Corfe Castle at sunset
From a turret, the raven
discharges
another series of discords.
Jackdaws
peer out of fissures, thresholds
gape.
Watch from the motte: a train’s
fat steam-trail
channels parallel hedges, stops,
swells,
disperses among village
chimneys.
Footfall ruffles only
dandelion-clocks.
Below, on the station platform,
a guard
blows a whistle, raises a
lantern. Wheels clank,
dining car rattles; women in
feathered hats
sip tea, titter into gloved
fingers – never
notice a raven launch into
flight.
The godmother
Twilight rides pillion: roadside lemon trees,
oleanders, olives, merge with dimness.
Her scooter halts its putter near Taormina.
She coughs in the doorway; waves a card,
gold-embellished, looped with script. Ash wafts
into the scullery, sprinkles the stove.
Fortunes to claim, she purrs,
ten million
when you wed oil, far side of the Med;
holds out the card: your invitation to dance.
Her scarlet Rokett – dull in Etna’s breath – drones
down the hairpin; cypresses needle dusty sky.

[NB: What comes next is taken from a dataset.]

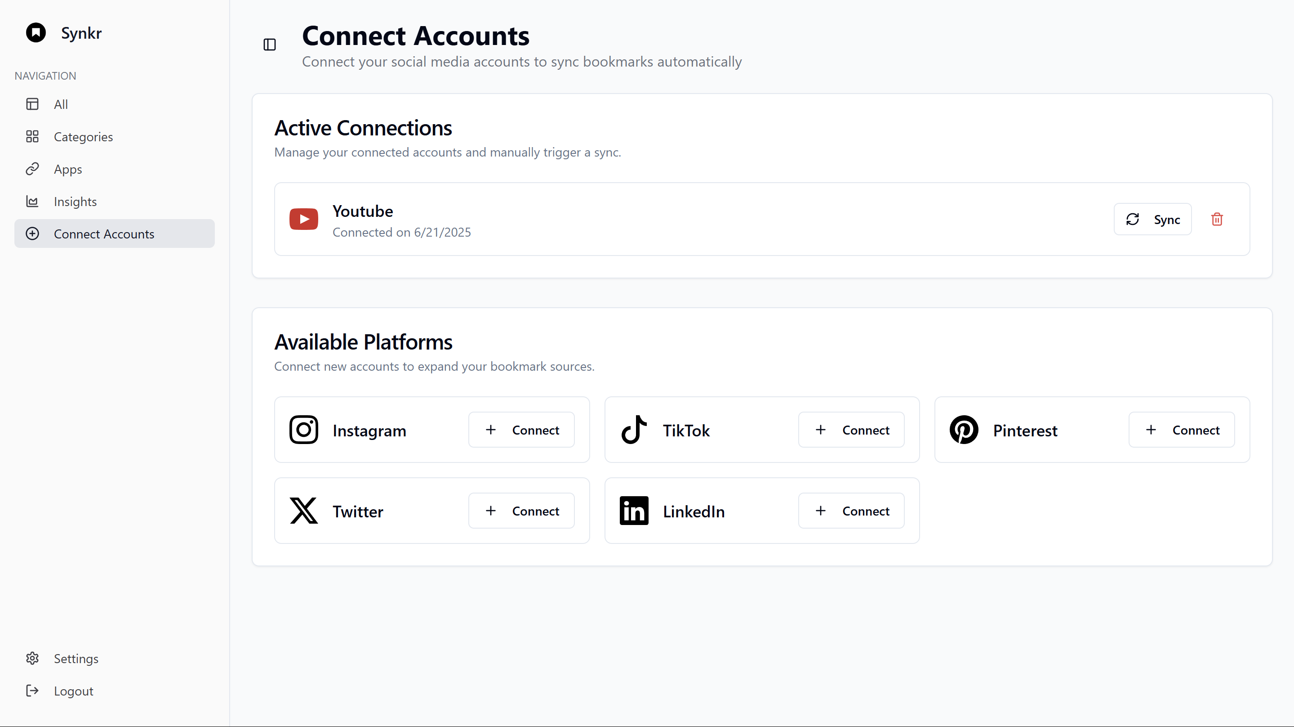Click the TikTok logo icon

[633, 430]
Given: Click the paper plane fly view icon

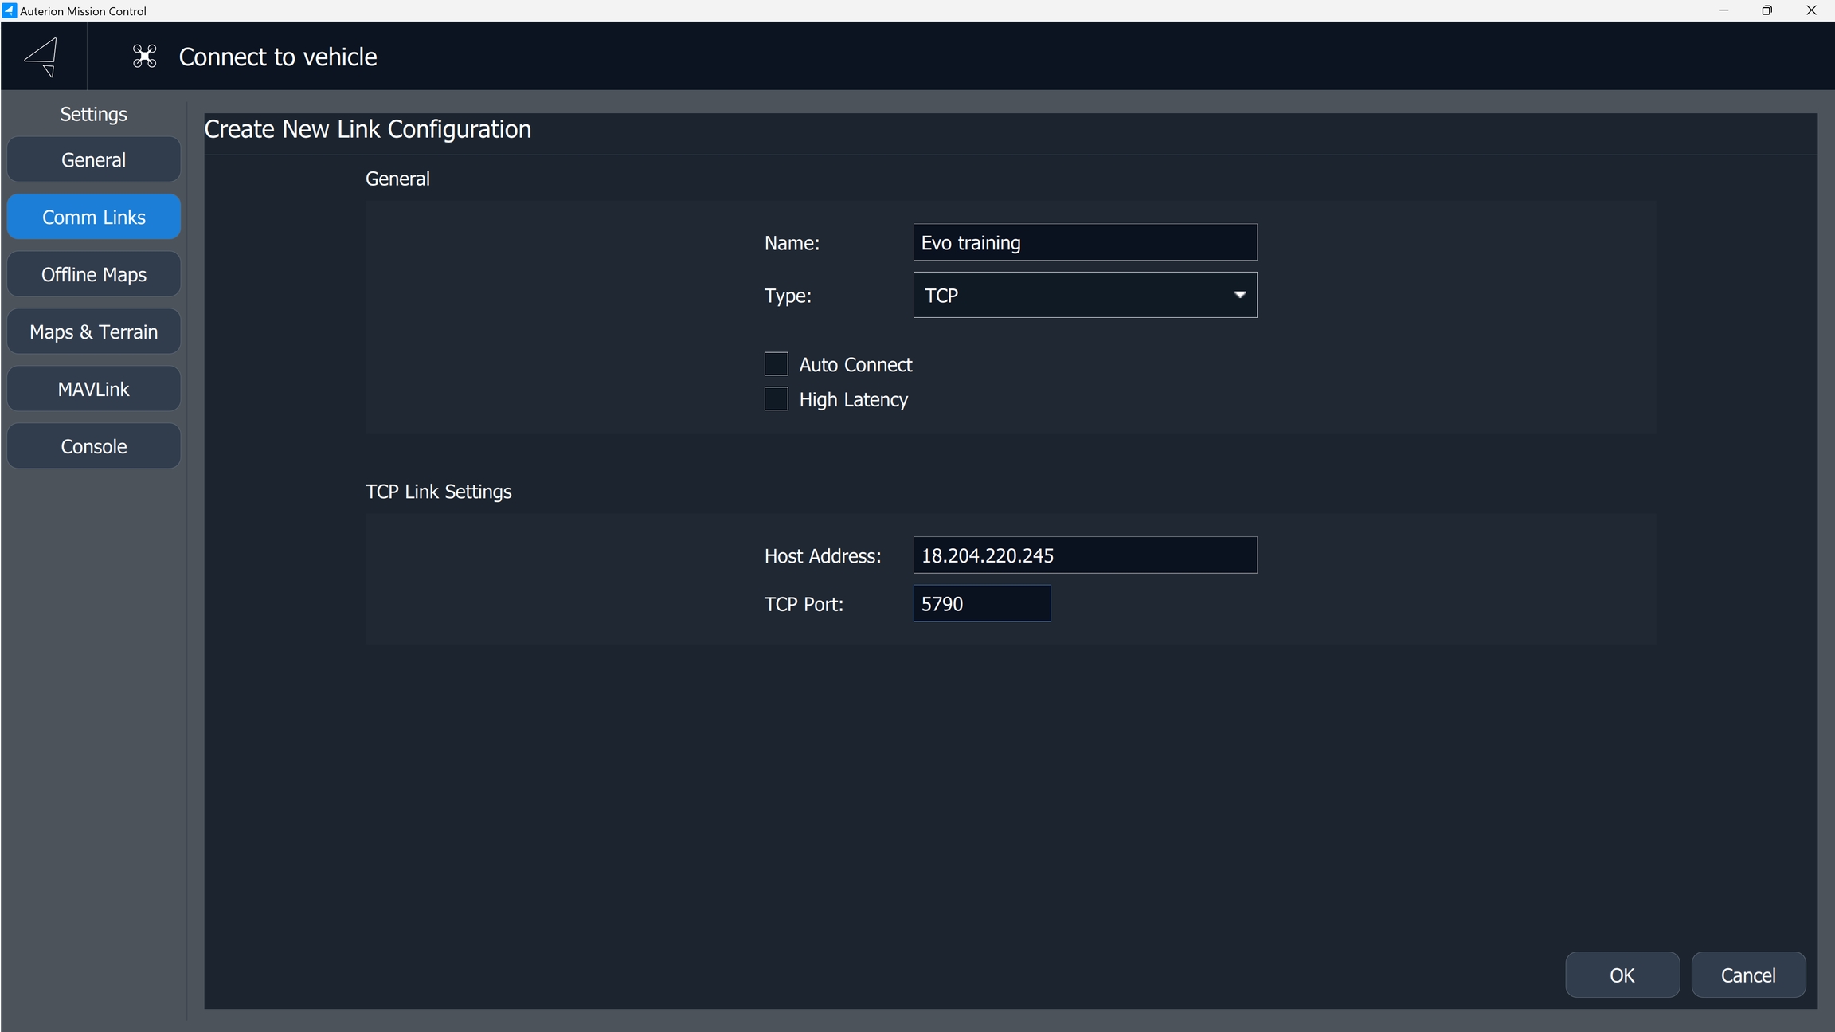Looking at the screenshot, I should pos(41,57).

Saucepans gurgle garlic, basil, tomato.
Parish without postcode
A sink-hole opens, just where the Priory sat in scrutiny of tweedy textures on Hengistbury Head and, beyond, on asterisks of sunlight that dazzle jet-skiers who ruffle the Solent. Bones of a thousand years drop in underneath daisies they pushed up, plus the man on a sit-on mower who beheads them every week. The confluence of Stour and Avon cascades in, mingles with mill-tail and Mill. Dozens of dinghies wobble among bobbing ash-filled urns. Ducks dabble in horse-chestnut leaves, mackerel gleam between dandelion clocks, salmon leap over slouching gravestones and swans bow necks before guardian angels. The clock paddles its hands and chimes out waves of Westminster Quarters. Brides are bedecked for the bells on Saturdays and a choir sings on the cusp of Christmas. The mower-man hears nothing beyond ear-defenders as he navigates undercurrents, sticks, stones and bones. Street signs are buried beneath the broken church that named the town. Parishioners flounder in all directions.
The old line through beech woods
A runner stretches – alternate feet on a log –
near a thorny hedge. Shadows waver across
his white trainers. Leaves fall, tesselate
a dead-straight path with brown, red, yellow.
The cottage door opens. A woman blinks
at acutely angled sunlight. He stands. She
hurries to the gate as if she would give chase,
calls: This railway was the death of Grandfather.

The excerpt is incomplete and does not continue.